**Task brief**
Please give every line below again exactly, but not its pictures.

**Exercise input**
^^^^^^^^

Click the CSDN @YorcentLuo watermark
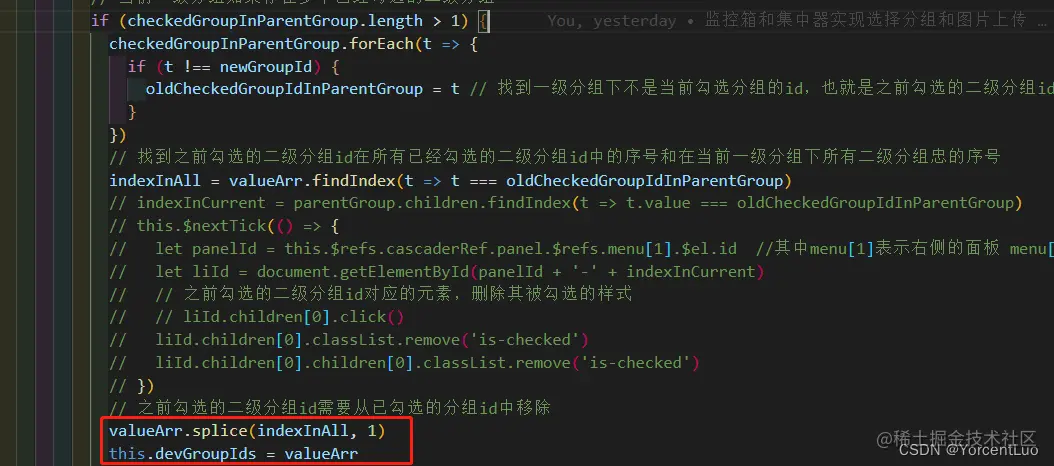The height and width of the screenshot is (466, 1054). click(x=969, y=450)
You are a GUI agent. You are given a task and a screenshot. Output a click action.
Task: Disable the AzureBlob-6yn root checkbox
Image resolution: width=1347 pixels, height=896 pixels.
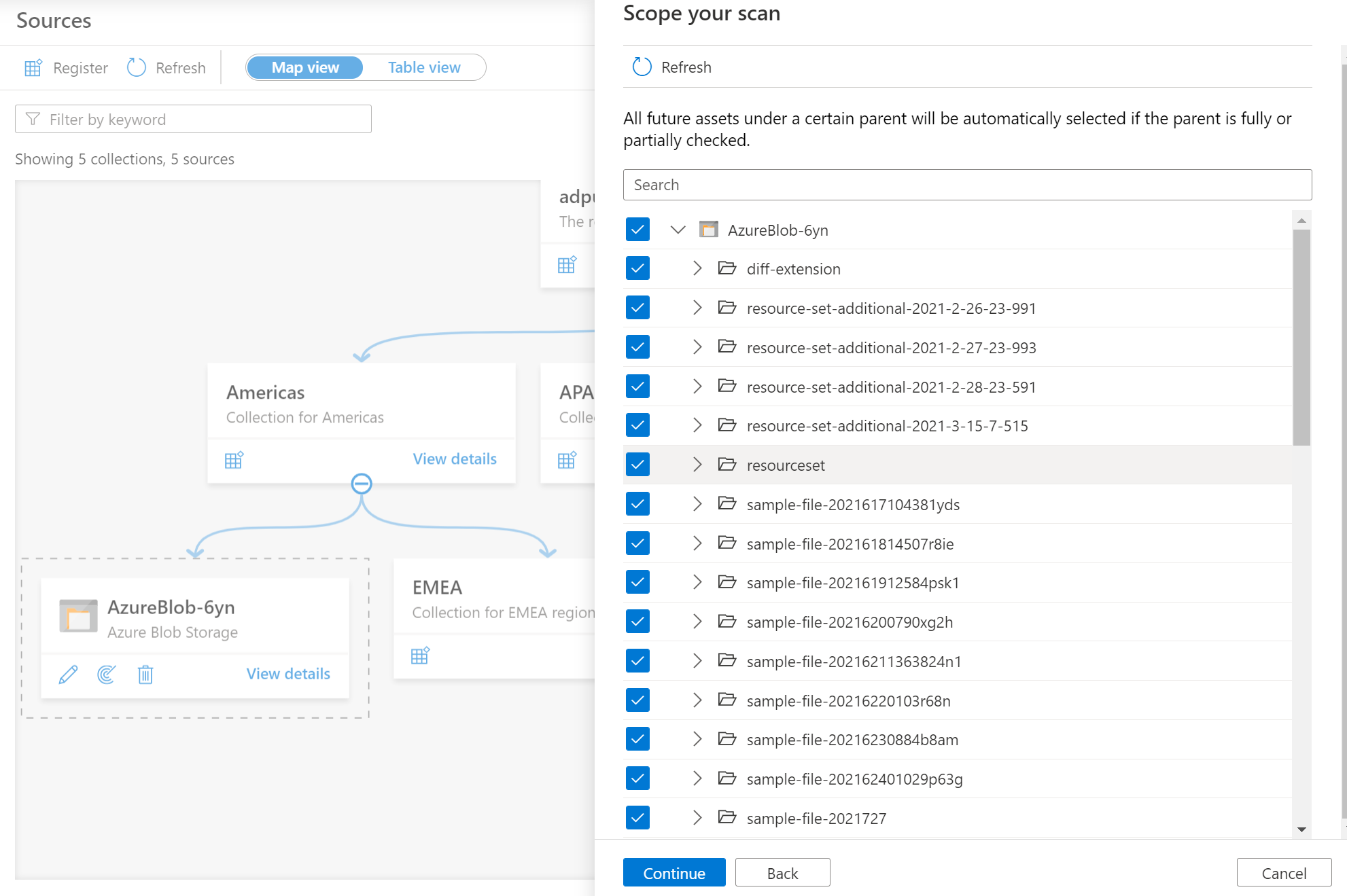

^^^^^^^^

**Answer for this exercise**
Click the CSDN @YorcentLuo watermark
The height and width of the screenshot is (466, 1054). click(x=969, y=450)
You are a GUI agent. You are given a task and a screenshot. Output a click action.
Task: Disable the AzureBlob-6yn root checkbox
Image resolution: width=1347 pixels, height=896 pixels.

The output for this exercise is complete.